Our study reveals a pronounced focus on aesthetic procedures on plastic surgery practice websites in Germany, Austria and Switzerland, with less emphasis on reconstructive, hand, and burn surgeries. This trend suggests a potential underrepresentation of non-aesthetic procedures in plastic surgery outpatient care. Notably, Austrian plastic surgery practices more often listed procedures falling into the domain of reconstructive and hand surgeries compared to their German and Swiss counterparts, effectively illustrating regional differences within the field.
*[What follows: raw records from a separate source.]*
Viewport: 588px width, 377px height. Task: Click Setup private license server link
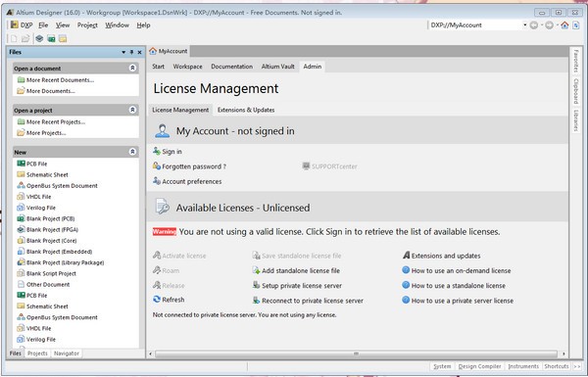pos(302,286)
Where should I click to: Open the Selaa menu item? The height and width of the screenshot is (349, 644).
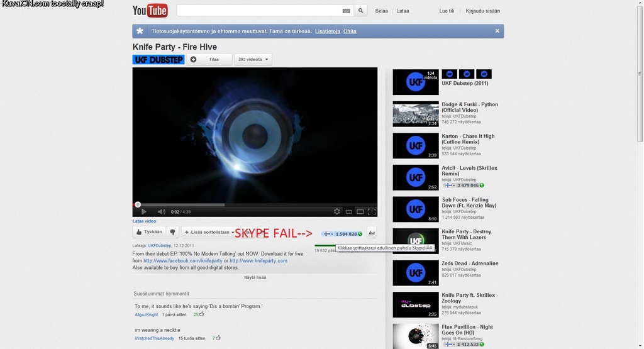pos(381,11)
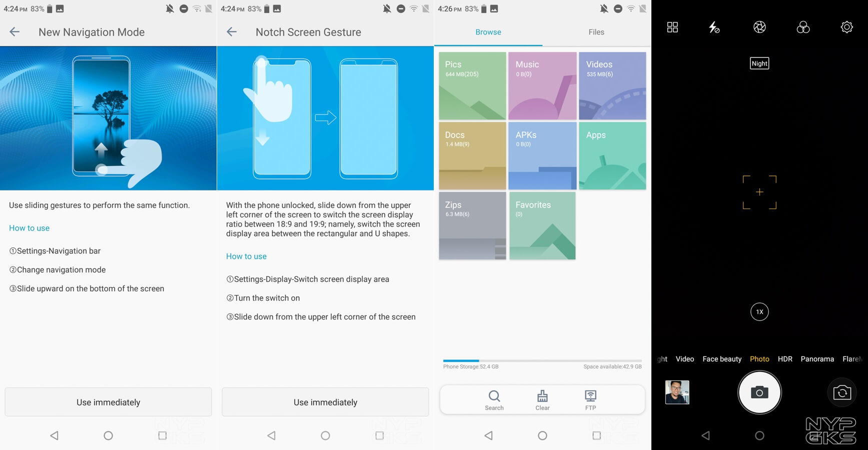The image size is (868, 450).
Task: Tap the Search icon in file manager
Action: [x=494, y=400]
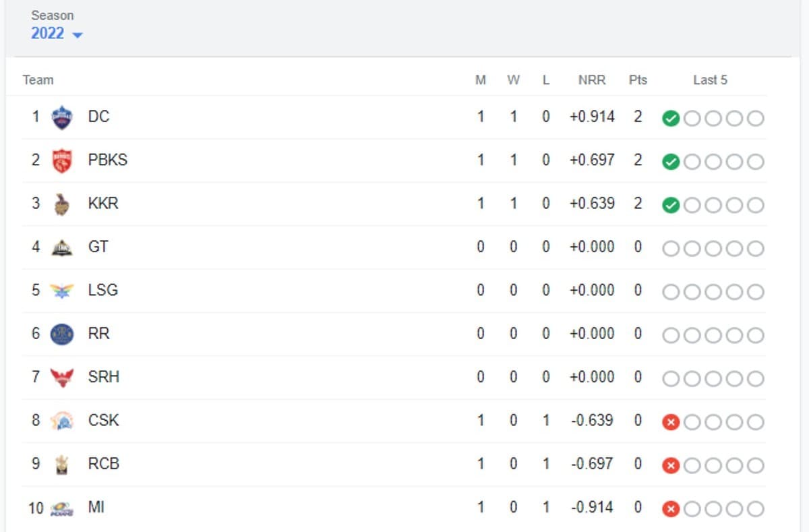Screen dimensions: 809x532
Task: Click MI's red loss indicator
Action: coord(671,509)
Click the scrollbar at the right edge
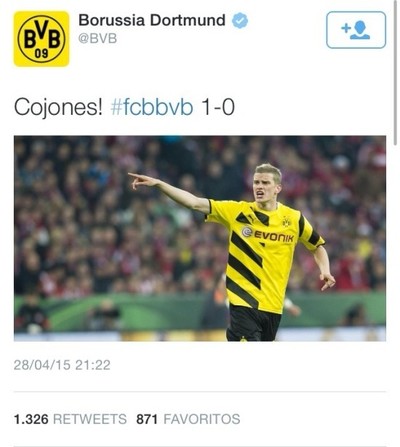The image size is (400, 447). [396, 73]
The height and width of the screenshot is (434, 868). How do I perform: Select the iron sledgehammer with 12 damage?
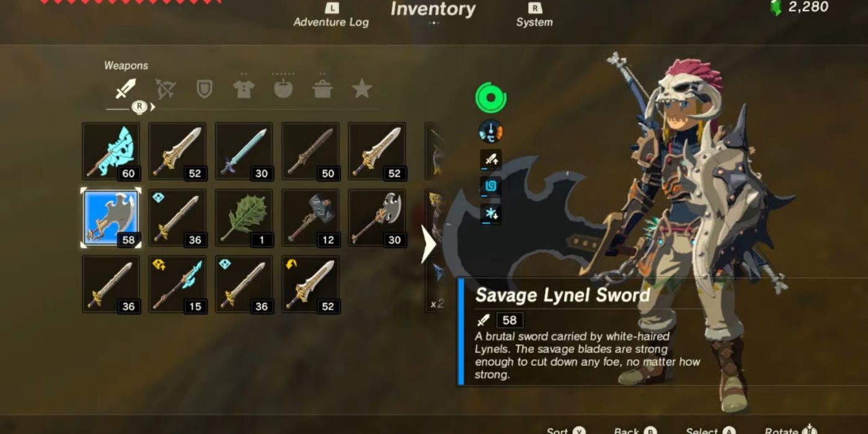pyautogui.click(x=311, y=218)
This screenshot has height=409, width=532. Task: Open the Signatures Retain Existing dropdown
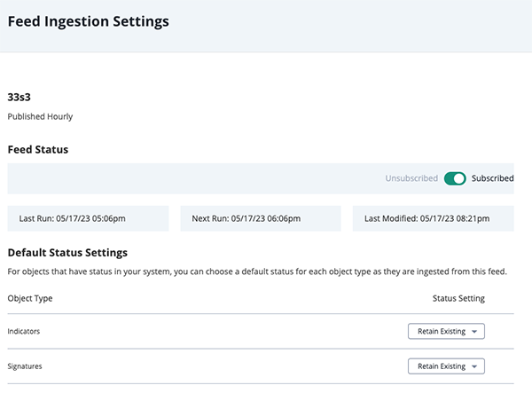point(446,366)
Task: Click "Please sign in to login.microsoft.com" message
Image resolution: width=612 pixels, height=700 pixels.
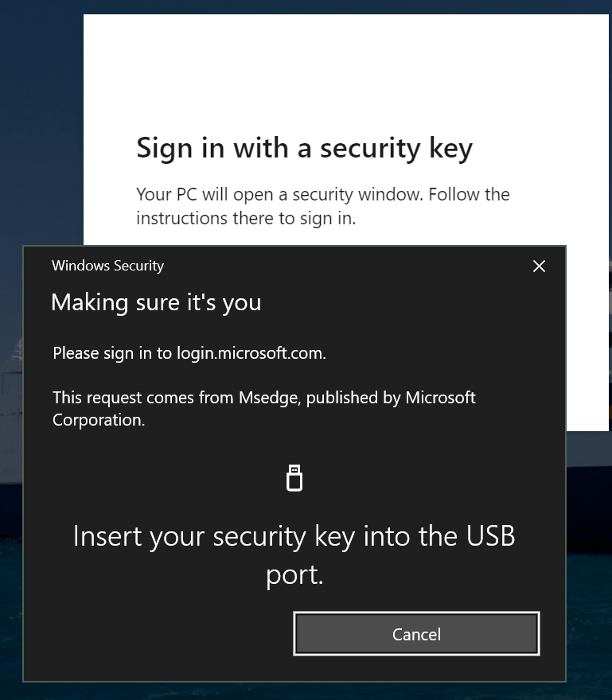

The study also uncovers trends in professional practices, such as the tendency of Swiss plastic surgeons to work in a practice setting sooner after obtaining board certification than German and Austrian plastic surgeons. German plastic surgery practices employed more plastic surgeons per practice while offering a smaller range of procedures, indicating a higher degree of specialization. This study underscores the need for a more well-rounded approach in plastic surgery care in the practice setting, catering to aesthetic and non-aesthetic patient needs.